***** PROVIDED RECORDS *****

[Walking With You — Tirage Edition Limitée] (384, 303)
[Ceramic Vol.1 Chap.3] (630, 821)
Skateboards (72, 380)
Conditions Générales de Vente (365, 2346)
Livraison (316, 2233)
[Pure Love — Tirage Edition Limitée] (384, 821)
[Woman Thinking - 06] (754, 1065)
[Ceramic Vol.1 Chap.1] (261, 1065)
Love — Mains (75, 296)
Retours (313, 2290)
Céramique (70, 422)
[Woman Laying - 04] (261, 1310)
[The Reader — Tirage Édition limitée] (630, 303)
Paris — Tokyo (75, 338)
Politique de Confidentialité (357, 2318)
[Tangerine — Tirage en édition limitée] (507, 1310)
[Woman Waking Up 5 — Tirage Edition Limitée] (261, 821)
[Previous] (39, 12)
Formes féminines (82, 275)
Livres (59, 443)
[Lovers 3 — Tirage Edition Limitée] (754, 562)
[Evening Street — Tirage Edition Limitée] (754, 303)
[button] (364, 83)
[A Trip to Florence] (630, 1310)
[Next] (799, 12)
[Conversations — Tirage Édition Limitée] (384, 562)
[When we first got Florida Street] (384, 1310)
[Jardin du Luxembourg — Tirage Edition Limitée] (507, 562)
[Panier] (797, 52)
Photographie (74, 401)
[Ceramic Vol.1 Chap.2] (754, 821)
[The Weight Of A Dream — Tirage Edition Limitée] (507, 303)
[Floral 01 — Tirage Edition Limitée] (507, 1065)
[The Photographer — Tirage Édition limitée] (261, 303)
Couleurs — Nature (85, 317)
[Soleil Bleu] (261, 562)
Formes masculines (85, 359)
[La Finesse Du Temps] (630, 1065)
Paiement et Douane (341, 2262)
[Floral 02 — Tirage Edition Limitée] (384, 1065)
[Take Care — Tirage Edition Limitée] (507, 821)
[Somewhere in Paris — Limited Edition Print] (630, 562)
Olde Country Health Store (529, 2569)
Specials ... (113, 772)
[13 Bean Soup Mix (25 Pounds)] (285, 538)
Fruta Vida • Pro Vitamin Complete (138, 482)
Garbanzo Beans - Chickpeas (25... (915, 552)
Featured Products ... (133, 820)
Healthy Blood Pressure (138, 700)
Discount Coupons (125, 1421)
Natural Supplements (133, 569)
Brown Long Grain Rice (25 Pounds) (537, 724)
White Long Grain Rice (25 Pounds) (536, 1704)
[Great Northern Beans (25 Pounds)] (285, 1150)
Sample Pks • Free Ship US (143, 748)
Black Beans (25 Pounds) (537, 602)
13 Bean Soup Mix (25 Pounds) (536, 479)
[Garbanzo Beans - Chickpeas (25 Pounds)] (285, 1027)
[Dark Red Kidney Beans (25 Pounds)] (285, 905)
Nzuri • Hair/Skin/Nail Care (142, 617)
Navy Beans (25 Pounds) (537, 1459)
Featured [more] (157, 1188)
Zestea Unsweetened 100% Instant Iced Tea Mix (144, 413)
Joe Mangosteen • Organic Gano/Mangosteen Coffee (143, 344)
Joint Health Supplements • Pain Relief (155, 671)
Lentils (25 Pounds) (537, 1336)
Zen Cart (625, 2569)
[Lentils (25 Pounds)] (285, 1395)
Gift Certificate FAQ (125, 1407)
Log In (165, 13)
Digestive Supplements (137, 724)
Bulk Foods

*****

YOUR OBJECTIVE
Lines from the beginning of the data above through the line containing "[Floral 01 —" are to be returned exactly, and no others.

ANSWER SECTION
[Walking With You — Tirage Edition Limitée] (384, 303)
[Ceramic Vol.1 Chap.3] (630, 821)
Skateboards (72, 380)
Conditions Générales de Vente (365, 2346)
Livraison (316, 2233)
[Pure Love — Tirage Edition Limitée] (384, 821)
[Woman Thinking - 06] (754, 1065)
[Ceramic Vol.1 Chap.1] (261, 1065)
Love — Mains (75, 296)
Retours (313, 2290)
Céramique (70, 422)
[Woman Laying - 04] (261, 1310)
[The Reader — Tirage Édition limitée] (630, 303)
Paris — Tokyo (75, 338)
Politique de Confidentialité (357, 2318)
[Tangerine — Tirage en édition limitée] (507, 1310)
[Woman Waking Up 5 — Tirage Edition Limitée] (261, 821)
[Previous] (39, 12)
Formes féminines (82, 275)
Livres (59, 443)
[Lovers 3 — Tirage Edition Limitée] (754, 562)
[Evening Street — Tirage Edition Limitée] (754, 303)
[button] (364, 83)
[A Trip to Florence] (630, 1310)
[Next] (799, 12)
[Conversations — Tirage Édition Limitée] (384, 562)
[When we first got Florida Street] (384, 1310)
[Jardin du Luxembourg — Tirage Edition Limitée] (507, 562)
[Panier] (797, 52)
Photographie (74, 401)
[Ceramic Vol.1 Chap.2] (754, 821)
[The Weight Of A Dream — Tirage Edition Limitée] (507, 303)
[Floral 01 — Tirage Edition Limitée] (507, 1065)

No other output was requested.